======== INPUT DATA

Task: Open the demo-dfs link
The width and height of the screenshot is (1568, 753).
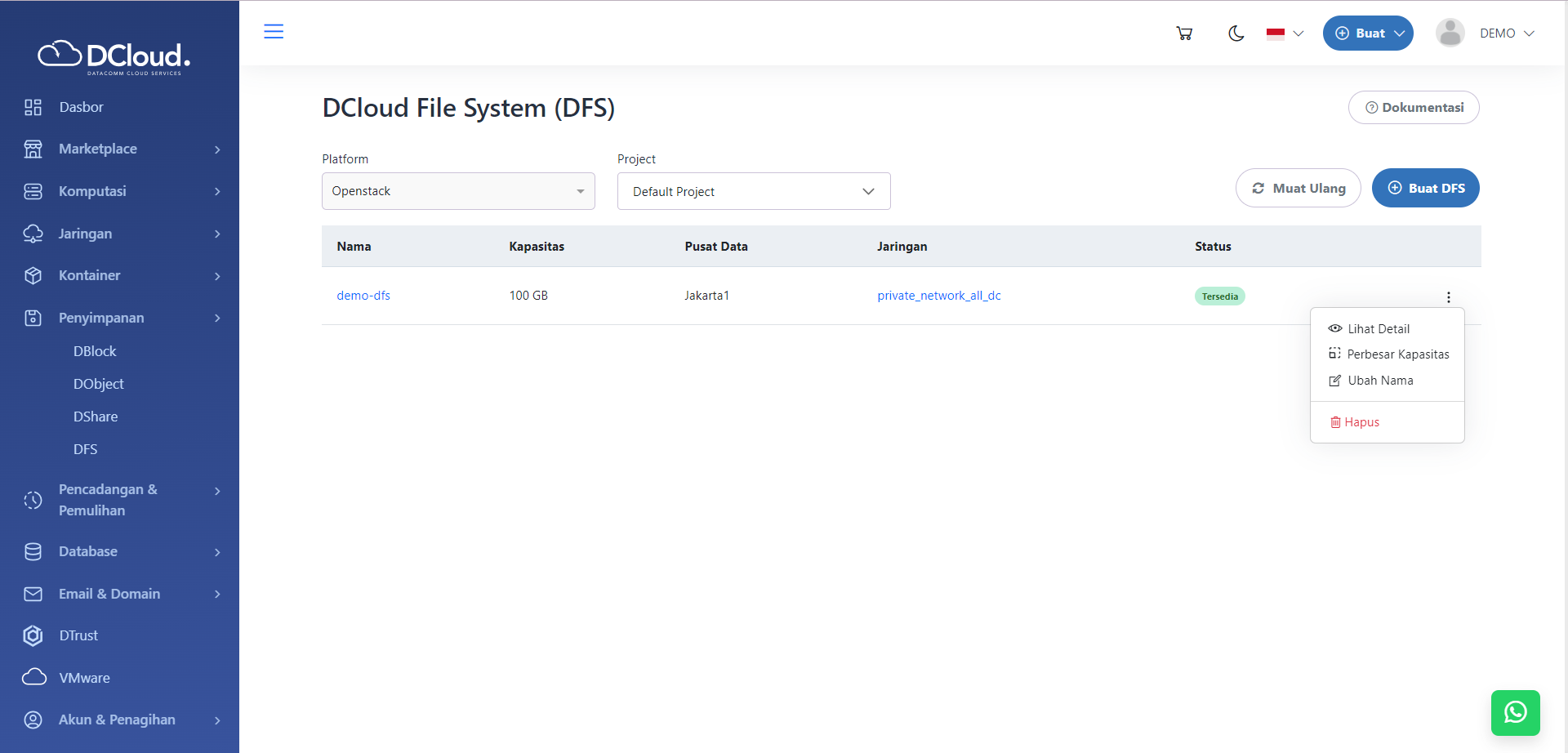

================
======== INPUT DATA

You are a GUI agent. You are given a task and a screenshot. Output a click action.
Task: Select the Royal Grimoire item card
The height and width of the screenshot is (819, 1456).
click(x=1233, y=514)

================

AIM OF THE EXERCISE:
Retype exactly the lines of the data above that fall between the line with "Task: Open the demo-dfs link" and the line with "The width and", inclusive, and add nothing.

OUTPUT OF THE EXERCISE:
Task: Open the demo-dfs link
The width and height of the screenshot is (1568, 753).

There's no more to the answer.